TEXTE EXTRAIT:
════════

Mais cette critique juste, à mon sens, n'est pas constructive. Je me propose donc de vous soumettre mes reflexions sur une réforme possible et profonde de tout notre système d'enseignement et formation continue.

Je pars du constat suivant:
1) Il existe une formation de base enseignée à l'école, un tronc commun puis un système d'aiguillages et d'options qui commence avant le bac.
Parallèlement, tout salarié a droit à des heures de formation continue. La différence de philosophie entre ces deux enseignement est telle qu'on peut parler de rupture (de pièces rapportées, de rustines sur rustines devrais-je dire).
--> idée: unifier enseignement classique et formation, créer une réelle continuité; permettre à chaque élève d'évoluer à sa bonne vitesse.

2) L'élève reçoit un enseignement de façon passive durant le tronc commun; la personne adulte doit parfois dispenser un enseignement et y est souvent mal préparée.
--> idée: préparer beaucoup plus tôt l'élève à sa vie d'adulte en l'impliquant dans le processus d'enseignement aux autres.

3) Horaires, vacances, gestion du temps
--> idée: unifier, diminuer fortement les différences entre le monde de l'enseignement et le monde professionnel, sans pour autant copier les déviances du monde professionnel

4) Coût pour la collectivité, charge que représente l'enseignement
--> idée: diminuer ce coût ne signifie pas forcément diminuer la qualité de l'enseignement si l'on met en bonne pratique, les idées précédentes.

════════

DONNÉES FOURNIES:
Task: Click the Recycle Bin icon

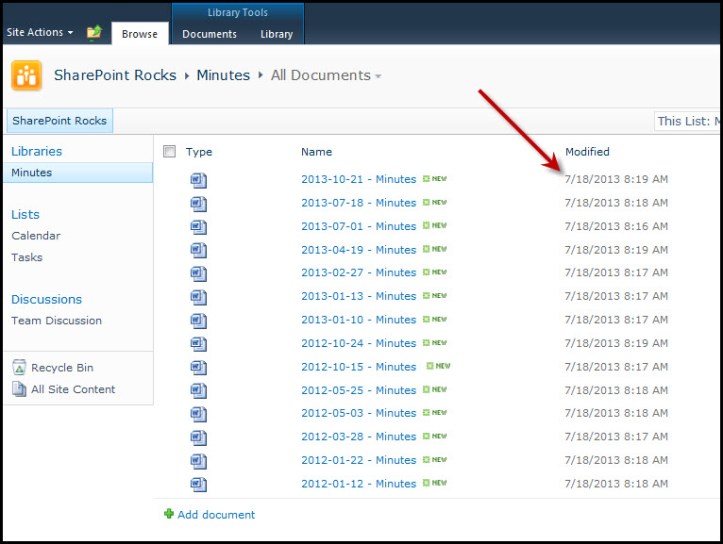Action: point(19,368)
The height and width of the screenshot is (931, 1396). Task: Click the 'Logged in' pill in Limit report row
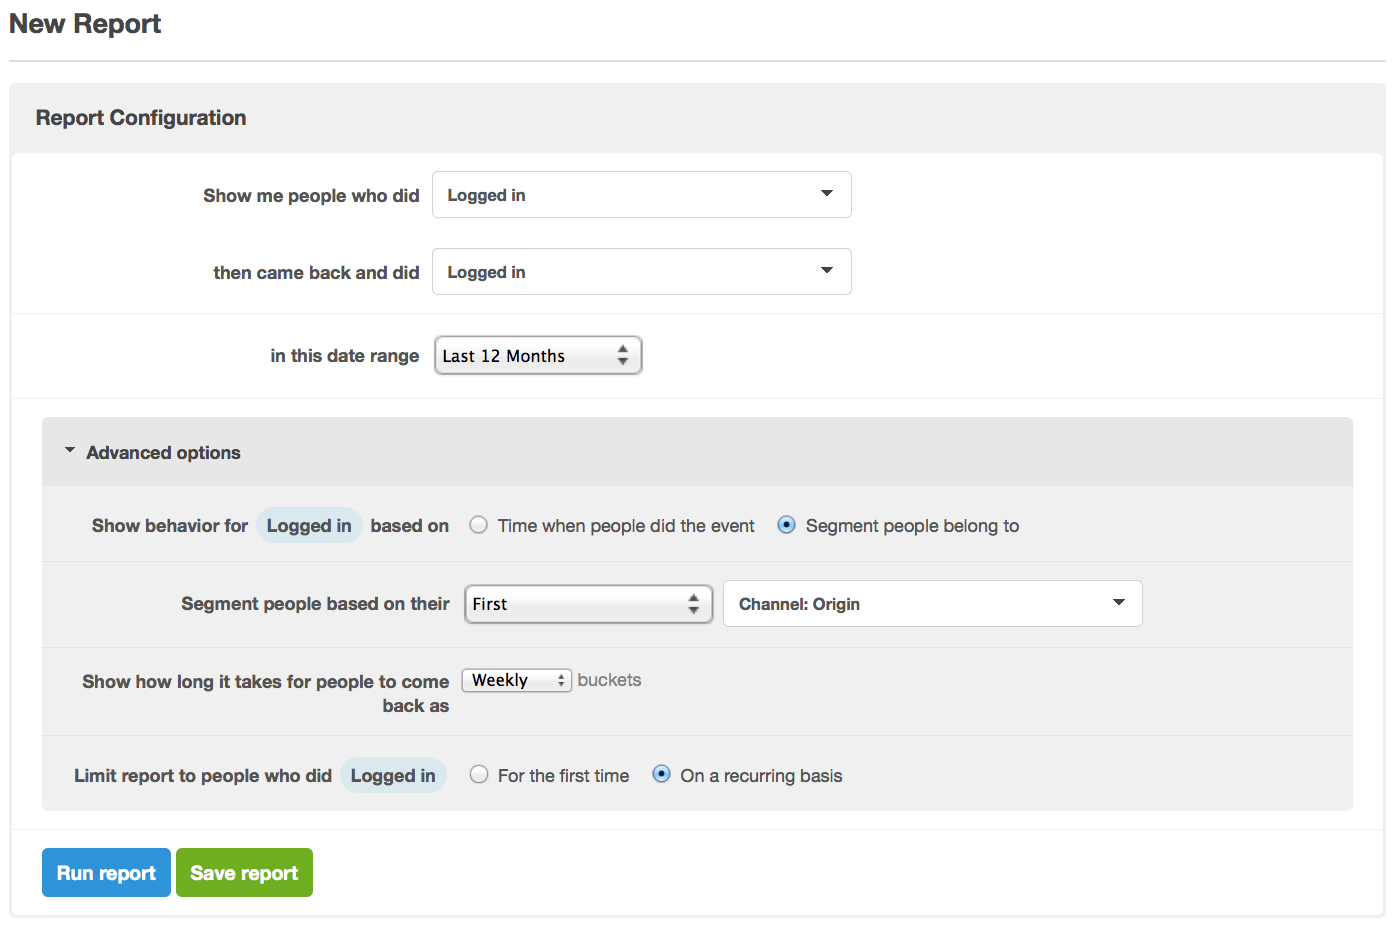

════════

OBJECTIF DE L'EXERCICE: Pouvez-vous reprendre le passage du texte sur la réforme de l'enseignement qui va de «4) Coût pour» jusqu'à «les idées précédentes.», en changeant «collectivité» pour «société» ?

RÉSULTAT DE L'EXERCICE:
4) Coût pour la société, charge que représente l'enseignement
--> idée: diminuer ce coût ne signifie pas forcément diminuer la qualité de l'enseignement si l'on met en bonne pratique, les idées précédentes.